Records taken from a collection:
+ + + +

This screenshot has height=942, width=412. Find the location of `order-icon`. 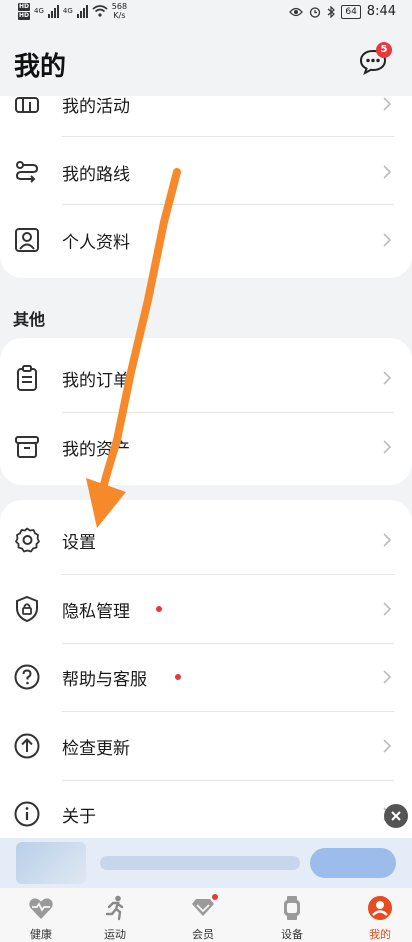

order-icon is located at coordinates (27, 378).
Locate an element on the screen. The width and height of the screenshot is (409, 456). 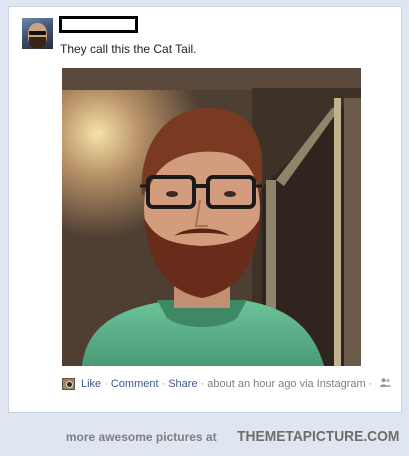
timestamp: about an hour ago via Instagram is located at coordinates (286, 384).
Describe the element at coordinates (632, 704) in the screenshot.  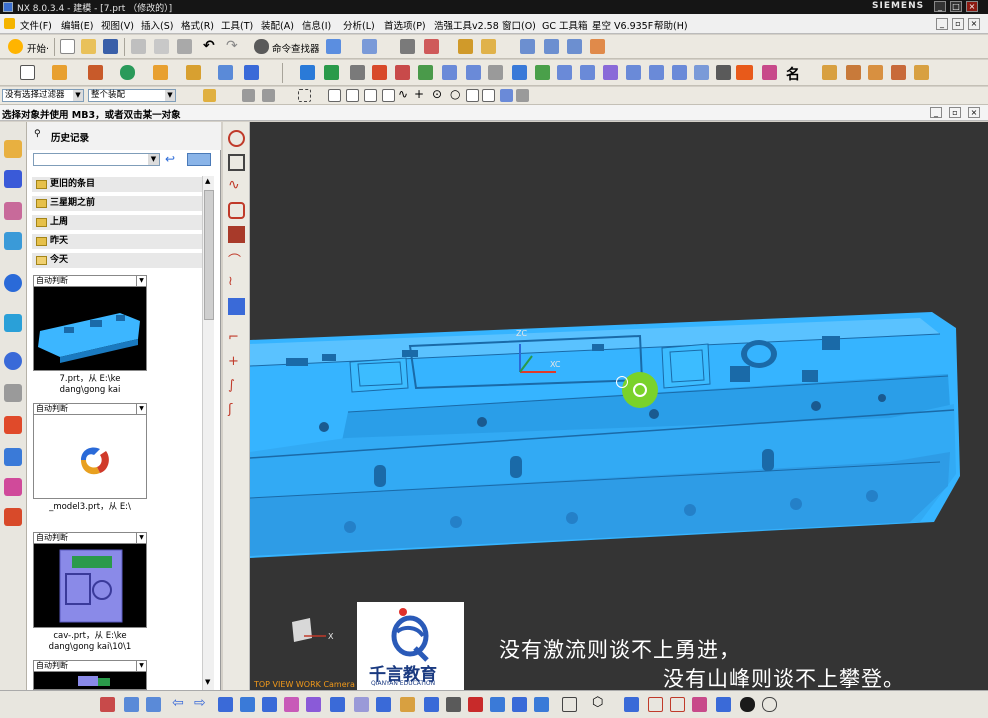
I see `line-icon` at that location.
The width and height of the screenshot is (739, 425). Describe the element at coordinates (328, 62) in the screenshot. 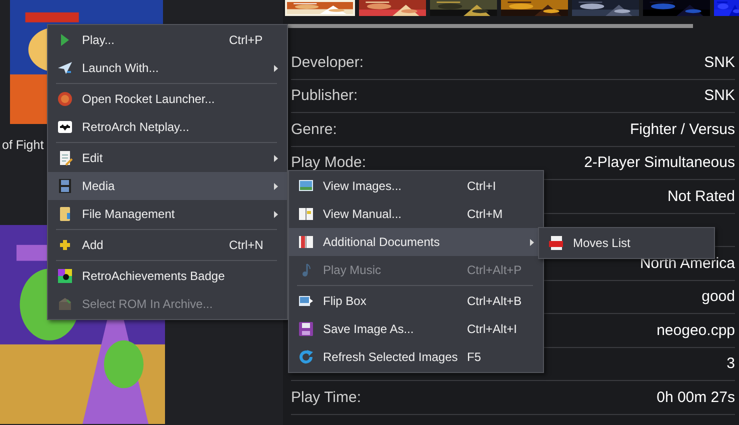

I see `field-label: Developer:` at that location.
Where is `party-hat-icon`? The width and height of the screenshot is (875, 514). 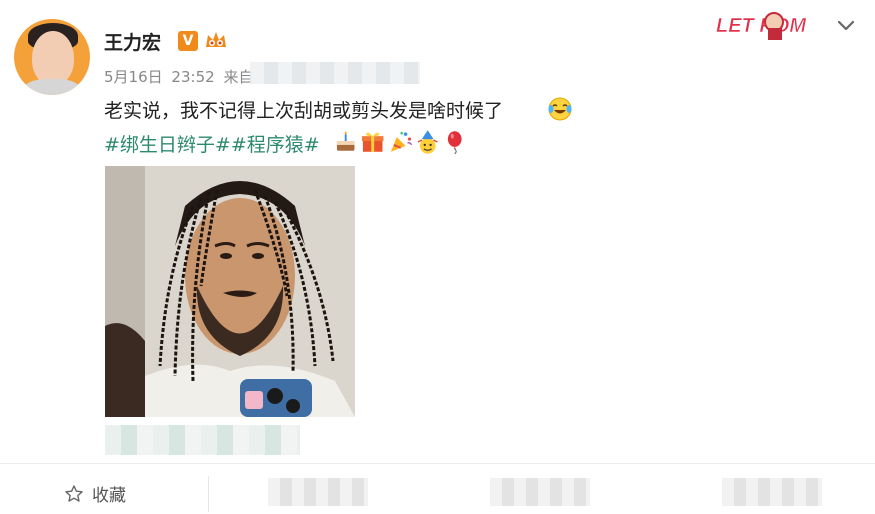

+ + + +

▶ _YOUR ASSIGNMENT_: Transcribe all of the records above word for word, leaving out the pictures.

▶ _RESULT OF THIS TASK_:
This screenshot has height=942, width=412. Find the location of `order-icon`. 

order-icon is located at coordinates (27, 378).
Locate an element on the screen. The width and height of the screenshot is (409, 456). 
timestamp: about an hour ago via Instagram is located at coordinates (286, 384).
Describe the element at coordinates (632, 704) in the screenshot.  
I see `line-icon` at that location.
The width and height of the screenshot is (739, 425). Describe the element at coordinates (328, 62) in the screenshot. 

I see `field-label: Developer:` at that location.
Where is `party-hat-icon`? The width and height of the screenshot is (875, 514). 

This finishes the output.